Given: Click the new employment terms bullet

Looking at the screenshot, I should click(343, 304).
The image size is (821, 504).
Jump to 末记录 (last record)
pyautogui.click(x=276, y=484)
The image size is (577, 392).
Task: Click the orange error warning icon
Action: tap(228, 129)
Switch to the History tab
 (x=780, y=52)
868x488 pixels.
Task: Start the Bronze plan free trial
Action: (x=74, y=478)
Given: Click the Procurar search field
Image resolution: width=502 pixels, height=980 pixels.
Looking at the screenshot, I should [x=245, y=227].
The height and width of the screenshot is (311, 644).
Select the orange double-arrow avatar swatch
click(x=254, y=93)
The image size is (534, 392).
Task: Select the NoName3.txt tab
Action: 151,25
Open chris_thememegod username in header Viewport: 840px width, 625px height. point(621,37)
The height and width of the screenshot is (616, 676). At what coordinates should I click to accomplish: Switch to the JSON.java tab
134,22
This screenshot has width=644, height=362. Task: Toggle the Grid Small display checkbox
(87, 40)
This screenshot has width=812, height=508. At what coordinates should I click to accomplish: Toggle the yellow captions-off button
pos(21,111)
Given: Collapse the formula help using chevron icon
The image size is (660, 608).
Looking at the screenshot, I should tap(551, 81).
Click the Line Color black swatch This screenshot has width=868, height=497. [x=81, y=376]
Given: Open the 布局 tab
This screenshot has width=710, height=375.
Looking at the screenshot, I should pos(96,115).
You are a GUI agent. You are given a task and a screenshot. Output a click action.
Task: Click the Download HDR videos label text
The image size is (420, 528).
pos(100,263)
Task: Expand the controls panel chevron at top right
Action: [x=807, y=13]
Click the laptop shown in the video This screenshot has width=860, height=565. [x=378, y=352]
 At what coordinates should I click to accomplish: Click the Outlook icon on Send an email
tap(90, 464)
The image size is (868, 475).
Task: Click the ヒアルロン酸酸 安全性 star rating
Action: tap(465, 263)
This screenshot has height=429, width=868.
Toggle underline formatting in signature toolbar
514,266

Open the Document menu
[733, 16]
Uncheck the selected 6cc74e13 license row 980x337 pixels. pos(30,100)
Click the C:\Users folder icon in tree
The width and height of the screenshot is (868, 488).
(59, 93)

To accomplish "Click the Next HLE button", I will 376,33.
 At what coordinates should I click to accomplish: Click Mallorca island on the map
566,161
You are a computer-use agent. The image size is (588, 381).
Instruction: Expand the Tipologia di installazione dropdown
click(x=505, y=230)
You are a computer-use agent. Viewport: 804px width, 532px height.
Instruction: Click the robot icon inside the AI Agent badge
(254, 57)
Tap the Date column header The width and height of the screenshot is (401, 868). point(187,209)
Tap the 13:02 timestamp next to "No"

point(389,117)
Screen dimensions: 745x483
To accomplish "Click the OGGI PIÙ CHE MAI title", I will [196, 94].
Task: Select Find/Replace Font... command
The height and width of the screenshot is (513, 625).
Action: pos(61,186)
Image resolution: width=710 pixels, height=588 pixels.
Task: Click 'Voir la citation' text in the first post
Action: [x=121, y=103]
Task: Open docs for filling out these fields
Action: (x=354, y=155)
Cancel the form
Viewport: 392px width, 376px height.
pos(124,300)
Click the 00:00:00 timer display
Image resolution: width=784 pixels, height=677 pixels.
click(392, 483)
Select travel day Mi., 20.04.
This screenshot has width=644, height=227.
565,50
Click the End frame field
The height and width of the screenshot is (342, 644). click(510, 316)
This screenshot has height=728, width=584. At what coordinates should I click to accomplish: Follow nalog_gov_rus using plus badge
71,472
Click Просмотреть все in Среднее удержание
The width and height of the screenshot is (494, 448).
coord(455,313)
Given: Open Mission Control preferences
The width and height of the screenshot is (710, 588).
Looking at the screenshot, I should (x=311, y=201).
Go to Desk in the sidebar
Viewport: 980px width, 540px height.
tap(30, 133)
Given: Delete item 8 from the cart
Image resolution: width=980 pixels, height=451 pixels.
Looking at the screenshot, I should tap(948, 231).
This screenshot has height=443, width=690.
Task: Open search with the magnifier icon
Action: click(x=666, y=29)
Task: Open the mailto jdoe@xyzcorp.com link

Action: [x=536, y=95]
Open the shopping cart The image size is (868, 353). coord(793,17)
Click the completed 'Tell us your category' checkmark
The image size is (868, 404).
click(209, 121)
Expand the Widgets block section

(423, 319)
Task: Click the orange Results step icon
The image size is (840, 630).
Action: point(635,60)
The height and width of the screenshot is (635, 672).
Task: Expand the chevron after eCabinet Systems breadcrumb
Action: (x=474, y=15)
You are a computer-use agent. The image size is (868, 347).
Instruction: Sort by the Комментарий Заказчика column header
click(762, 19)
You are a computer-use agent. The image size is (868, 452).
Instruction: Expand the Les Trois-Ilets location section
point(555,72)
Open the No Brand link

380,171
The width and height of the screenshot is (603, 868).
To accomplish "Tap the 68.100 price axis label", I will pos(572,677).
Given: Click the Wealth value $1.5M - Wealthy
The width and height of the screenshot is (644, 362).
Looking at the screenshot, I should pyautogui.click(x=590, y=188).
-*-
■ **What this task involves**: Retype exactly the lines from the start of the entries through the one with "Given: Click the Procurar search field"; include both ends.

■ **Exercise output**:
Given: Click the new employment terms bullet

Looking at the screenshot, I should click(343, 304).
The image size is (821, 504).
Jump to 末记录 (last record)
pyautogui.click(x=276, y=484)
The image size is (577, 392).
Task: Click the orange error warning icon
Action: tap(228, 129)
Switch to the History tab
 (x=780, y=52)
868x488 pixels.
Task: Start the Bronze plan free trial
Action: (x=74, y=478)
Given: Click the Procurar search field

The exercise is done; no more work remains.